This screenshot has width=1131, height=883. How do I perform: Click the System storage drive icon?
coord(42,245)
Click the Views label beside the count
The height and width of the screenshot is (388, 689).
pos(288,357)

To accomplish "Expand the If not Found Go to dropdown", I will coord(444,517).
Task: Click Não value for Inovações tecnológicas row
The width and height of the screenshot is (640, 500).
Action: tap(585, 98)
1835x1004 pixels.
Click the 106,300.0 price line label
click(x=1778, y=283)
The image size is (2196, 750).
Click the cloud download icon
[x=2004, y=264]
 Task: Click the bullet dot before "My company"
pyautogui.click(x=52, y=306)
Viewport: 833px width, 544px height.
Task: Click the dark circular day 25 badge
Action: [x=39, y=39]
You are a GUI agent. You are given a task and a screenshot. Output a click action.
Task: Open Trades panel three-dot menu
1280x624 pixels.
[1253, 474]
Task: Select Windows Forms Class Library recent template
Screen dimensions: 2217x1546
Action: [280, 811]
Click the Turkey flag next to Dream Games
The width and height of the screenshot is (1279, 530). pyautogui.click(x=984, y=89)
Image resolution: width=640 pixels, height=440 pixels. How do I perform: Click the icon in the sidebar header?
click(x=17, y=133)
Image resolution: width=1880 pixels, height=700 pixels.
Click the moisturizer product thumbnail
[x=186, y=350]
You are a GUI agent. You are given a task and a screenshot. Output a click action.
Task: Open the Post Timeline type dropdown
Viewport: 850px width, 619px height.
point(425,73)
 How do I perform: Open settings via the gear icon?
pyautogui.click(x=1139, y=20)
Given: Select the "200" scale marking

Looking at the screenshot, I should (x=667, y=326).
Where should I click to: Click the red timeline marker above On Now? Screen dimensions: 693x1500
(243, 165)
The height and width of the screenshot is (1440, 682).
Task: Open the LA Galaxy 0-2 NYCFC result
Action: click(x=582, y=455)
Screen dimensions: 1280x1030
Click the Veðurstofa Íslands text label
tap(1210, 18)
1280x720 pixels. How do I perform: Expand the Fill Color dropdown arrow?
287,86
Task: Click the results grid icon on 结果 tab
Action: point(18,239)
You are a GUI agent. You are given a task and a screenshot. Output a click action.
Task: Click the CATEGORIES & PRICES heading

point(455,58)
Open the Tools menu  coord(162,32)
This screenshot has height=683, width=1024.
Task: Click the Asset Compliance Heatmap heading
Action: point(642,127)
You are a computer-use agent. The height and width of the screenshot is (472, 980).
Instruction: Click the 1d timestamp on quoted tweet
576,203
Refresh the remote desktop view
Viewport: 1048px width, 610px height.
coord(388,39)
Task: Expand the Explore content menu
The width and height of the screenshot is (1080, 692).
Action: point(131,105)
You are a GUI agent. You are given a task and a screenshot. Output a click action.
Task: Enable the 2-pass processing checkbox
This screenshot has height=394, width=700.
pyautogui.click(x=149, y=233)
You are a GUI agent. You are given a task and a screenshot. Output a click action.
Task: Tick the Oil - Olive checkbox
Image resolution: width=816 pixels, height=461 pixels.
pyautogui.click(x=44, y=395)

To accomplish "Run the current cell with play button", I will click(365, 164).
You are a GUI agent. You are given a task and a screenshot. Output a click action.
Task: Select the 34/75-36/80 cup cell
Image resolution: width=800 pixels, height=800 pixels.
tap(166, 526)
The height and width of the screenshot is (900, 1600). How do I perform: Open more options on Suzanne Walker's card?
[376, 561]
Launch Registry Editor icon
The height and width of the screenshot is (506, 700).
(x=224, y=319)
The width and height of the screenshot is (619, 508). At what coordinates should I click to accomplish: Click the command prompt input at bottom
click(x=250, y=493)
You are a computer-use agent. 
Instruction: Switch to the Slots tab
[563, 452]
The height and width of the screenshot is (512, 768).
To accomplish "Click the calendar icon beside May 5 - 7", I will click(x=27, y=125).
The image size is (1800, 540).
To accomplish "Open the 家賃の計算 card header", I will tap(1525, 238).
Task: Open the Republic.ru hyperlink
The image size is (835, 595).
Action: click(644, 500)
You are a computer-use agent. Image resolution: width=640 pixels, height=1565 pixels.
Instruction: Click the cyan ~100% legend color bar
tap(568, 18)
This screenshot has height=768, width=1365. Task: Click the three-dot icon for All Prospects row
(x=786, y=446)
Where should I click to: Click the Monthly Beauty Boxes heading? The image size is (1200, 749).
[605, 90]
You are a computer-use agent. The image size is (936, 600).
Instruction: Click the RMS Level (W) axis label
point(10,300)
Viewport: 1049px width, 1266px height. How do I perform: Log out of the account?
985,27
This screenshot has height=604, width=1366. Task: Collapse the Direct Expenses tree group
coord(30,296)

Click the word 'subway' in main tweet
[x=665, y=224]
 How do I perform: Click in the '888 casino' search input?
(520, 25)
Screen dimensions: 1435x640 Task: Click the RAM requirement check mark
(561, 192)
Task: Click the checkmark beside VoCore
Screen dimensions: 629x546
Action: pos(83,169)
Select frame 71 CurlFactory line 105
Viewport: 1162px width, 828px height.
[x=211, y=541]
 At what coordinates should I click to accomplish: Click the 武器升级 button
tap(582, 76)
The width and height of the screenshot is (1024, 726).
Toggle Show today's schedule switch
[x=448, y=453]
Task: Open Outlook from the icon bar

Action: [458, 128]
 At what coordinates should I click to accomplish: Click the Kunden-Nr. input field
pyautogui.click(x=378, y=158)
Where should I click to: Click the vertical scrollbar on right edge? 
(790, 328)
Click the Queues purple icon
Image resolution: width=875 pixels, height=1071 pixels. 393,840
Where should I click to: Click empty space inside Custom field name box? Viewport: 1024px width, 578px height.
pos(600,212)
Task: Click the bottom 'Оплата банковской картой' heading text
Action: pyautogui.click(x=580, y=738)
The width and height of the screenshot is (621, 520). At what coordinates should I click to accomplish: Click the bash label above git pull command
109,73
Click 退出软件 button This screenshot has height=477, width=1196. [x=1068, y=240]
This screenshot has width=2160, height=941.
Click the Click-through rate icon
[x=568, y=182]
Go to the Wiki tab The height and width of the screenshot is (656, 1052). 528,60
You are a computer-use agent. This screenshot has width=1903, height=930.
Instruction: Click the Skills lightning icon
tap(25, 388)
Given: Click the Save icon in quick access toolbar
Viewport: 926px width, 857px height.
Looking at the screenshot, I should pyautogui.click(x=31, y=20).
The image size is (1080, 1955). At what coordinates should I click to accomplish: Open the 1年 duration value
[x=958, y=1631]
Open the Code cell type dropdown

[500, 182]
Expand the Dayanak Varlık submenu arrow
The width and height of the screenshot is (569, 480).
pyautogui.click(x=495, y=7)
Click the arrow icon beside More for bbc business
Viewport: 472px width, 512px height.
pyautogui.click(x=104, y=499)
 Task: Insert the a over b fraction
++++++++++++++++++++
◆ What this task involves ◆
From the first line to the last, return the data above exactly.

◆ Finished task ◆
This screenshot has width=1131, height=883. How do I perform: Click the System storage drive icon?
coord(42,245)
Click the Views label beside the count
The height and width of the screenshot is (388, 689).
pos(288,357)

To accomplish "Expand the If not Found Go to dropdown", I will coord(444,517).
Task: Click Não value for Inovações tecnológicas row
The width and height of the screenshot is (640, 500).
Action: tap(585, 98)
1835x1004 pixels.
Click the 106,300.0 price line label
click(x=1778, y=283)
The image size is (2196, 750).
Click the cloud download icon
[x=2004, y=264]
 Task: Click the bullet dot before "My company"
pyautogui.click(x=52, y=306)
Viewport: 833px width, 544px height.
Task: Click the dark circular day 25 badge
Action: [x=39, y=39]
You are a GUI agent. You are given a task and a screenshot. Output a click action.
Task: Open Trades panel three-dot menu
1280x624 pixels.
[1253, 474]
Task: Select Windows Forms Class Library recent template
Screen dimensions: 2217x1546
Action: [280, 811]
Click the Turkey flag next to Dream Games
The width and height of the screenshot is (1279, 530). pyautogui.click(x=984, y=89)
Image resolution: width=640 pixels, height=440 pixels. How do I perform: Click the icon in the sidebar header?
click(x=17, y=133)
Image resolution: width=1880 pixels, height=700 pixels.
Click the moisturizer product thumbnail
[x=186, y=350]
You are a GUI agent. You are given a task and a screenshot. Output a click action.
Task: Open the Post Timeline type dropdown
Viewport: 850px width, 619px height.
point(425,73)
 How do I perform: Open settings via the gear icon?
pyautogui.click(x=1139, y=20)
Given: Select the "200" scale marking

Looking at the screenshot, I should (x=667, y=326).
Where should I click to: Click the red timeline marker above On Now? Screen dimensions: 693x1500
(243, 165)
The height and width of the screenshot is (1440, 682).
Task: Open the LA Galaxy 0-2 NYCFC result
Action: click(x=582, y=455)
Screen dimensions: 1280x1030
Click the Veðurstofa Íslands text label
tap(1210, 18)
1280x720 pixels. How do I perform: Expand the Fill Color dropdown arrow?
287,86
Task: Click the results grid icon on 结果 tab
Action: point(18,239)
You are a GUI agent. You are given a task and a screenshot. Output a click action.
Task: Click the CATEGORIES & PRICES heading

point(455,58)
Open the Tools menu  coord(162,32)
This screenshot has height=683, width=1024.
Task: Click the Asset Compliance Heatmap heading
Action: point(642,127)
You are a computer-use agent. The height and width of the screenshot is (472, 980).
Instruction: Click the 1d timestamp on quoted tweet
576,203
Refresh the remote desktop view
Viewport: 1048px width, 610px height.
coord(388,39)
Task: Expand the Explore content menu
The width and height of the screenshot is (1080, 692).
Action: point(131,105)
You are a GUI agent. You are given a task and a screenshot. Output a click action.
Task: Enable the 2-pass processing checkbox
This screenshot has height=394, width=700.
pyautogui.click(x=149, y=233)
You are a GUI agent. You are given a task and a screenshot. Output a click action.
Task: Tick the Oil - Olive checkbox
Image resolution: width=816 pixels, height=461 pixels.
pyautogui.click(x=44, y=395)

To accomplish "Run the current cell with play button", I will click(365, 164).
You are a GUI agent. You are given a task and a screenshot. Output a click action.
Task: Select the 34/75-36/80 cup cell
Image resolution: width=800 pixels, height=800 pixels.
tap(166, 526)
The height and width of the screenshot is (900, 1600). How do I perform: Open more options on Suzanne Walker's card?
[376, 561]
Launch Registry Editor icon
The height and width of the screenshot is (506, 700).
(x=224, y=319)
The width and height of the screenshot is (619, 508). At what coordinates should I click to accomplish: Click the command prompt input at bottom
click(x=250, y=493)
You are a computer-use agent. 
Instruction: Switch to the Slots tab
[563, 452]
The height and width of the screenshot is (512, 768).
To accomplish "Click the calendar icon beside May 5 - 7", I will click(x=27, y=125).
The image size is (1800, 540).
To accomplish "Open the 家賃の計算 card header", I will tap(1525, 238).
Task: Open the Republic.ru hyperlink
The image size is (835, 595).
Action: click(644, 500)
You are a computer-use agent. Image resolution: width=640 pixels, height=1565 pixels.
Instruction: Click the cyan ~100% legend color bar
tap(568, 18)
This screenshot has height=768, width=1365. Task: Click the three-dot icon for All Prospects row
(x=786, y=446)
Where should I click to: Click the Monthly Beauty Boxes heading? The image size is (1200, 749).
[605, 90]
You are a computer-use agent. The image size is (936, 600).
Instruction: Click the RMS Level (W) axis label
point(10,300)
Viewport: 1049px width, 1266px height. How do I perform: Log out of the account?
985,27
This screenshot has height=604, width=1366. Task: Collapse the Direct Expenses tree group
coord(30,296)

Click the word 'subway' in main tweet
[x=665, y=224]
 How do I perform: Click in the '888 casino' search input?
(520, 25)
Screen dimensions: 1435x640 Task: Click the RAM requirement check mark
(561, 192)
Task: Click the checkmark beside VoCore
Screen dimensions: 629x546
Action: pos(83,169)
Select frame 71 CurlFactory line 105
Viewport: 1162px width, 828px height.
[x=211, y=541]
 At what coordinates should I click to accomplish: Click the 武器升级 button
tap(582, 76)
The width and height of the screenshot is (1024, 726).
Toggle Show today's schedule switch
[x=448, y=453]
Task: Open Outlook from the icon bar

Action: [458, 128]
 At what coordinates should I click to accomplish: Click the Kunden-Nr. input field
pyautogui.click(x=378, y=158)
Where should I click to: Click the vertical scrollbar on right edge? 
(790, 328)
Click the Queues purple icon
Image resolution: width=875 pixels, height=1071 pixels. 393,840
Where should I click to: Click empty space inside Custom field name box? Viewport: 1024px width, 578px height.
pos(600,212)
Task: Click the bottom 'Оплата банковской картой' heading text
Action: pyautogui.click(x=580, y=738)
The width and height of the screenshot is (621, 520). At what coordinates should I click to accomplish: Click the bash label above git pull command
109,73
Click 退出软件 button This screenshot has height=477, width=1196. [x=1068, y=240]
This screenshot has width=2160, height=941.
Click the Click-through rate icon
[x=568, y=182]
Go to the Wiki tab The height and width of the screenshot is (656, 1052). 528,60
You are a computer-use agent. This screenshot has width=1903, height=930.
Instruction: Click the Skills lightning icon
tap(25, 388)
Given: Click the Save icon in quick access toolbar
Viewport: 926px width, 857px height.
Looking at the screenshot, I should pyautogui.click(x=31, y=20).
The image size is (1080, 1955). At what coordinates should I click to accomplish: Open the 1年 duration value
[x=958, y=1631]
Open the Code cell type dropdown

[500, 182]
Expand the Dayanak Varlık submenu arrow
The width and height of the screenshot is (569, 480).
pyautogui.click(x=495, y=7)
Click the arrow icon beside More for bbc business
Viewport: 472px width, 512px height.
pyautogui.click(x=104, y=499)
 Task: Insert the a over b fraction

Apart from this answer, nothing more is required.